**Short problem**
Put the lines of the rows below, from the first line through the line containing "will tap(589, 583).", into a Markdown table with the columns No. and Line. Leave out blank lines.

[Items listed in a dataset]
####################
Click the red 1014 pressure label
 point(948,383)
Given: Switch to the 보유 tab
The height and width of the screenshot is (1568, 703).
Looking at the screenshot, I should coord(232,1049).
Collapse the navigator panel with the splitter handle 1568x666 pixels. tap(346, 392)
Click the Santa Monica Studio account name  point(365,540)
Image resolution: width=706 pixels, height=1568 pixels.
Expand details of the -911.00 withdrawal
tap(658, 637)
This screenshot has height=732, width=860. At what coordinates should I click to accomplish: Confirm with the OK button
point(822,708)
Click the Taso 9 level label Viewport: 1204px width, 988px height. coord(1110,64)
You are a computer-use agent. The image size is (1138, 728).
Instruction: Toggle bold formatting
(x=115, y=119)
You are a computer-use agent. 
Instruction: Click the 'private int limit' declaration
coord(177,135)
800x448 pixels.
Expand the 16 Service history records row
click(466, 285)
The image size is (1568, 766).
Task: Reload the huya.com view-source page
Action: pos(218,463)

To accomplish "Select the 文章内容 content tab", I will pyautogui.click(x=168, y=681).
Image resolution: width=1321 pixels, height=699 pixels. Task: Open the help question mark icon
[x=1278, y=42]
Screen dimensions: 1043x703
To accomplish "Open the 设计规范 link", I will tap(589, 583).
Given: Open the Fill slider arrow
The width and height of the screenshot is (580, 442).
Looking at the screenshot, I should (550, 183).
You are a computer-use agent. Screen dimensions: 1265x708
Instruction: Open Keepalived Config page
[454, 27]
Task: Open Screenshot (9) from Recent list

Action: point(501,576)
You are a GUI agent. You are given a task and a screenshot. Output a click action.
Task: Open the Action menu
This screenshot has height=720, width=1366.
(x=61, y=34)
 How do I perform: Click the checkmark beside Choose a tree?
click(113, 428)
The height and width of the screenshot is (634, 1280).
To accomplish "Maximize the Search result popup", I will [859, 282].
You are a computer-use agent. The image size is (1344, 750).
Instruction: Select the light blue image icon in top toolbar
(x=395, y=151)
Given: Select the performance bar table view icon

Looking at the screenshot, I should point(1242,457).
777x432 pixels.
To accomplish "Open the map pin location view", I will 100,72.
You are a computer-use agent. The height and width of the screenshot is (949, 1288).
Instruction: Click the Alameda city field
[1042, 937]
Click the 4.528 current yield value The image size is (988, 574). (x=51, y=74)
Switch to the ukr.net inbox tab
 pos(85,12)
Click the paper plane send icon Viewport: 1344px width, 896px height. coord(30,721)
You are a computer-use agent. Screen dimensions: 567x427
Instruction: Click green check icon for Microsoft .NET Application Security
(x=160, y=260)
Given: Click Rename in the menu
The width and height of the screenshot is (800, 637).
####################
**Answer in full**
| No. | Line |
|---|---|
| 1 | Click the red 1014 pressure label |
| 2 |  point(948,383) |
| 3 | Given: Switch to the 보유 tab |
| 4 | The height and width of the screenshot is (1568, 703). |
| 5 | Looking at the screenshot, I should coord(232,1049). |
| 6 | Collapse the navigator panel with the splitter handle 1568x666 pixels. tap(346, 392) |
| 7 | Click the Santa Monica Studio account name  point(365,540) |
| 8 | Image resolution: width=706 pixels, height=1568 pixels. |
| 9 | Expand details of the -911.00 withdrawal |
| 10 | tap(658, 637) |
| 11 | This screenshot has height=732, width=860. At what coordinates should I click to accomplish: Confirm with the OK button |
| 12 | point(822,708) |
| 13 | Click the Taso 9 level label Viewport: 1204px width, 988px height. coord(1110,64) |
| 14 | You are a computer-use agent. The image size is (1138, 728). |
| 15 | Instruction: Toggle bold formatting |
| 16 | (x=115, y=119) |
| 17 | You are a computer-use agent.  |
| 18 | Instruction: Click the 'private int limit' declaration |
| 19 | coord(177,135) |
| 20 | 800x448 pixels. |
| 21 | Expand the 16 Service history records row |
| 22 | click(466, 285) |
| 23 | The image size is (1568, 766). |
| 24 | Task: Reload the huya.com view-source page |
| 25 | Action: pos(218,463) |
| 26 | To accomplish "Select the 文章内容 content tab", I will pyautogui.click(x=168, y=681). |
| 27 | Image resolution: width=1321 pixels, height=699 pixels. Task: Open the help question mark icon |
| 28 | [x=1278, y=42] |
| 29 | Screen dimensions: 1043x703 |
| 30 | To accomplish "Open the 设计规范 link", I will tap(589, 583). |